The Student Newspaper of DePaul University

The DePaulia

The Student Newspaper of DePaul University

The DePaulia

The Student Newspaper of DePaul University

The DePaulia

From prisoner to upstanding citizen: a gang member’s journey

A former West Side Chicago gang member who struggled with drug addiction now dedicates her life to serving her community and helping to mediate violence on inner city streets.

On Aug. 9, 2011, Angalia Bianca walked out of prison for the last time after serving a total of 12 years. She then spent seven months in the Safe Haven program where she immediately immersed herself in volunteer work.

“I made a promise to God that if he took the taste of the streets and heroin out of my mouth that I would help people until the day I die (…) I just started volunteering to keep my promise while I was there,” Bianca said.

Bianca now works at CeaseFire as a violence interrupter and data specialist where she and her colleagues often risk their lives to stop violence.

Angalia Bianca received the Resolution for Bravery Award from Mayor Rahm Emanuel.
(Photo courtesy of Angalia Bianca)

After an eight-hour day in the office, Bianca said she is technically free to go home, but instead she continues her volunteer work.

“I go into the streets because I know the streets and I have to continue feeding my need to save lives,” Bianca said. “I work a lot and I’m OK with it. I love my job.”

Her work isn’t limited to Chicago Bianca has travelled to Nova Scotia and Abu Dhabi to speak about the spread of violence and to train people on conflict mediation.

Andre Thomas, a coworker and friend, said he has learned about his own experiences through Bianca.

“I learned from her that this problem doesn’t just affect African-Americans, or black and brown, it affects other people too,” Thomas said.

CeaseFire colleague Jerusha Hodge admires Bianca’s humility.

“She never once acted like she was better than anyone else,” Hodge said.

Hodge said she has seen some people let recovery get to their head and develop an arrogance when working with those who are still struggling, but with Bianca it’s different.

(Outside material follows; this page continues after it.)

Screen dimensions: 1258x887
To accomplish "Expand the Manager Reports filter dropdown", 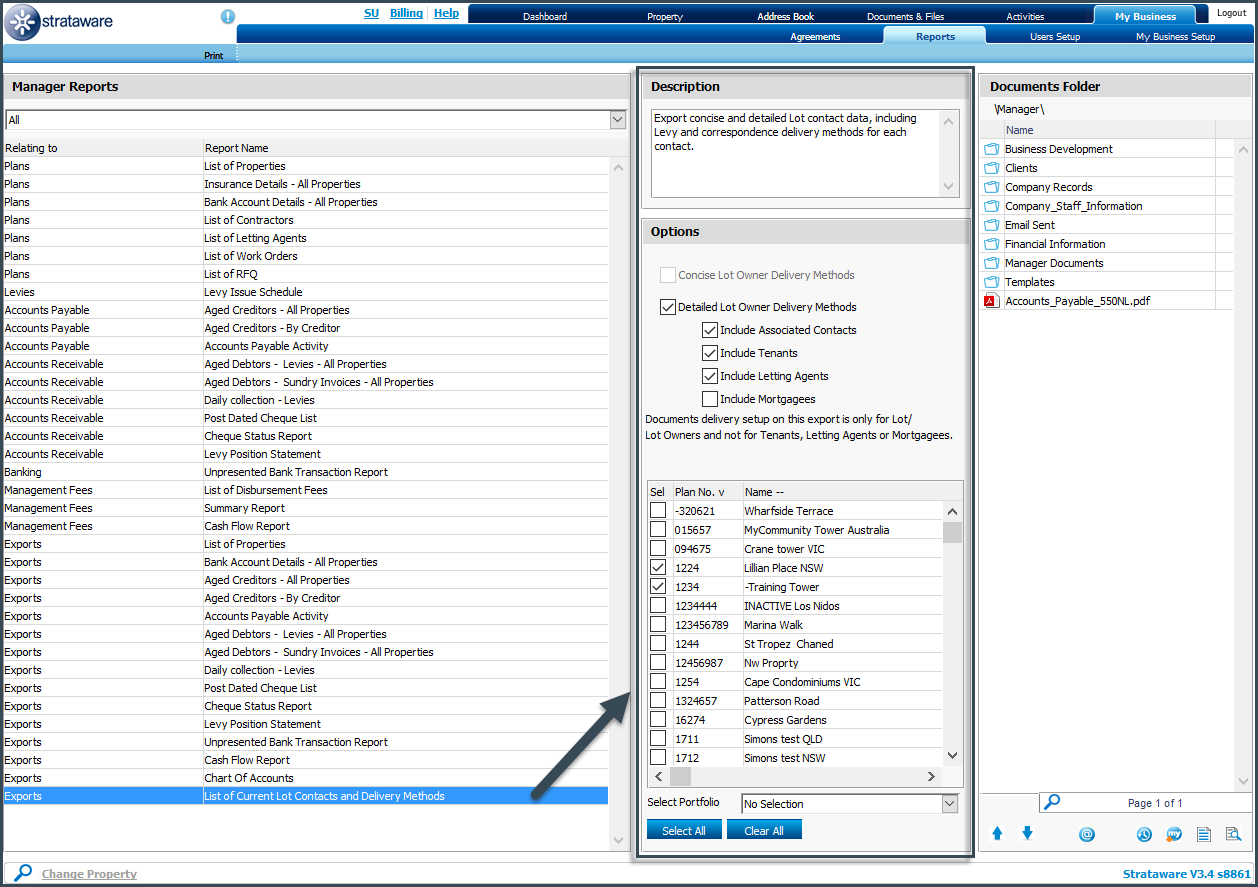I will [618, 120].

“She always acts as if she is still recovering,” Hodge said.

While there are many moments Bianca has risked her life to mediate violence, the one that stands out occurred when she wasn’t on the clock.

After witnessing a shooting while driving through the streets of Chicago, Bianca approached the 15-year-old victim. The shooters fled, and she kept him alert and helped saved his life until an ambulance arrived.

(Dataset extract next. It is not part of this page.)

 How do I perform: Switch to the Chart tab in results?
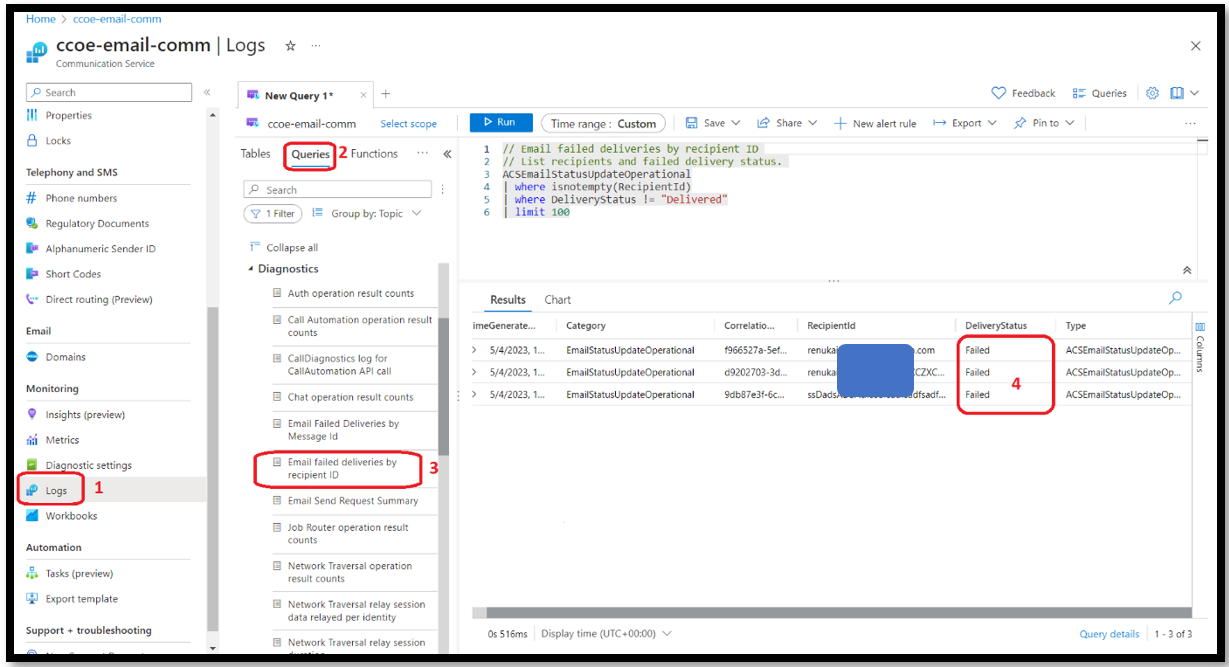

Mayor Rahm Emanuel then honored the courageous act with a Resolution for Bravery Award, but for Bianca, that wasn’t the point.

“It’s not really about the awards, it’s about saving lives for me,” Bianca said.

Aside from volunteering and her career, Bianca is also an author. She is currently working on a memoir of her life.

“It’s a true life, brutally honest journey. I’m excited because I know it will help a lot of people,” Bianca said.

Bianca plans to donate a portion of her books’ proceeds to prisons in hopes of inspiring those who struggled with harmful lifestyles.

As for the future, Bianca said she’ll never stop. “

“I love being in the streets,” Bianca said. “I love volunteering, I love helping others and I love being involved.”